关注如下公众号回复“wd”获取完整代码:

有酒有风

 

_CSV_COLUMNS = ['target', 'ps_ind_01', 'ps_ind_02_cat', 'ps_ind_03',
       'ps_ind_04_cat', 'ps_ind_05_cat', 'ps_ind_06_bin', 'ps_ind_07_bin',
       'ps_ind_16_bin', 'ps_ind_17_bin', 'ps_ind_18_bin', 'ps_reg_01',
       'ps_car_03_cat', 'ps_car_04_cat', 'ps_car_05_cat', 'ps_car_06_cat',
       'ps_calc_10', 'ps_calc_11', 'ps_calc_12', 'ps_calc_13', 'ps_calc_14']
 
def input_fn(data_file, num_epochs,shuffle):
    df_data = pd.read_csv(
        tf.gfile.Open(data_file),
        names=_CSV_COLUMNS,
        skipinitialspace=True,
        engine="python",
        skiprows=1)
    labels = df_data["target"]
    df_data = df_data.drop("target",axis=1)

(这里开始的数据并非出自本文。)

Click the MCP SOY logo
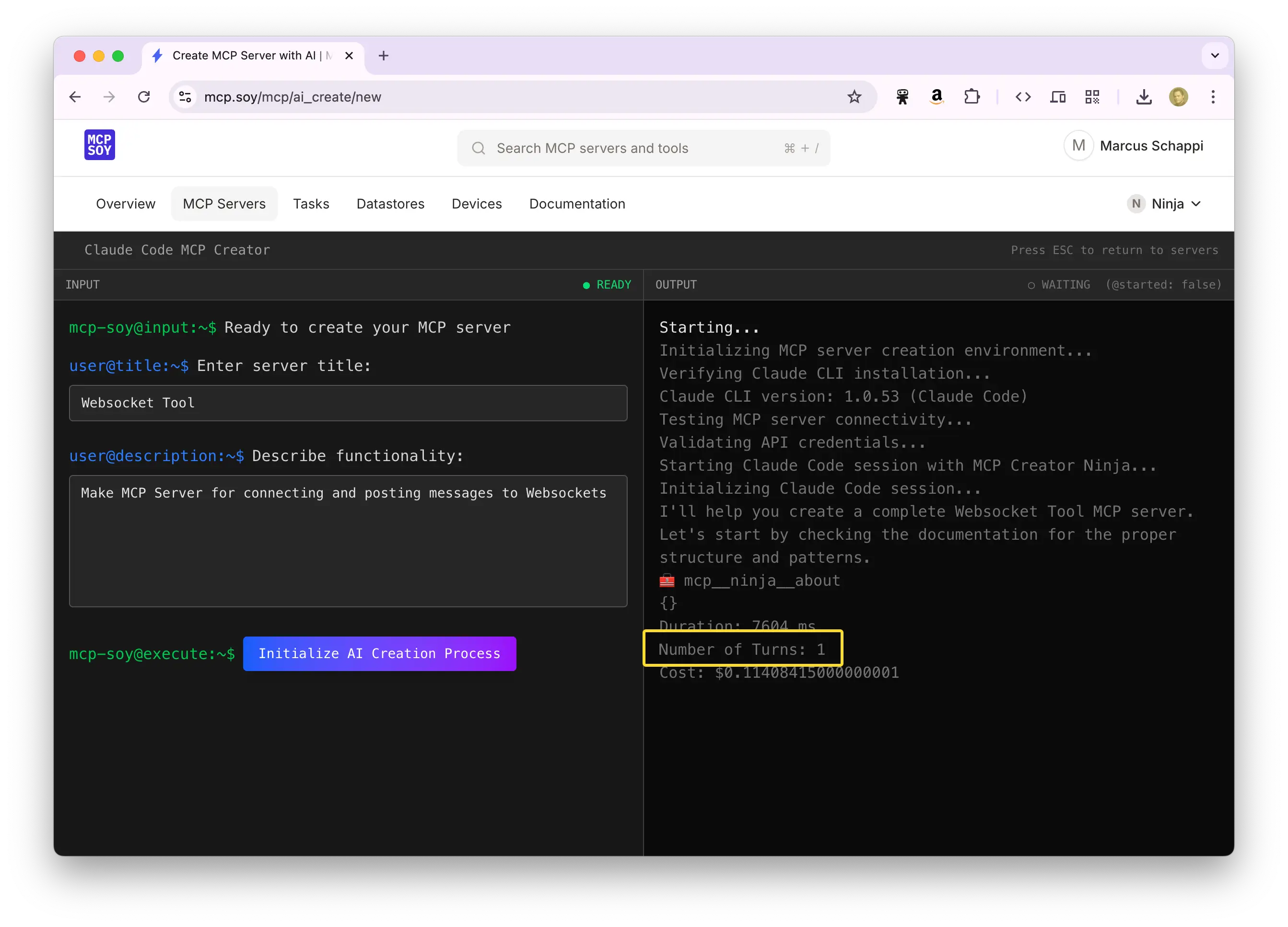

    return tf.estimator.inputs.pandas_input_fn(
        x=df_data,
        y=labels,
        batch_size=100,
        num_epochs=num_epochs,
        shuffle = shuffle,
        num_threads=5)
#使用tf.feature_column分别对离散和连续特征进行处理
#连续特征在wide和deep部分都会用到
ps_ind_01 = tf.feature_column.numeric_column('ps_ind_01')
ps_ind_03 = tf.feature_column.numeric_column('ps_ind_03')
ps_reg_01 = tf.feature_column.numeric_column('ps_reg_01')
ps_calc_10 = tf.feature_column.numeric_column('ps_calc_10')
ps_calc_11 = tf.feature_column.numeric_column('ps_calc_11')
ps_calc_12 = tf.feature_column.numeric_column('ps_calc_12')
ps_calc_13 = tf.feature_column.numeric_column('ps_calc_13')
ps_calc_14 = tf.feature_column.numeric_column('ps_calc_14')

#离散特征
ps_ind_06_bin = tf.feature_column.categorical_column_with_identity(key = 'ps_ind_06_bin',num_buckets=2)
ps_ind_07_bin = tf.feature_column.categorical_column_with_identity(key = 'ps_ind_07_bin',num_buckets=2)
ps_ind_16_bin = tf.feature_column.categorical_column_with_identity(key = 'ps_ind_16_bin',num_buckets=2)
ps_ind_17_bin = tf.feature_column.categorical_column_with_identity(key = 'ps_ind_17_bin',num_buckets=2)
ps_ind_18_bin = tf.feature_column.categorical_column_with_identity(key = 'ps_ind_18_bin',num_buckets=2)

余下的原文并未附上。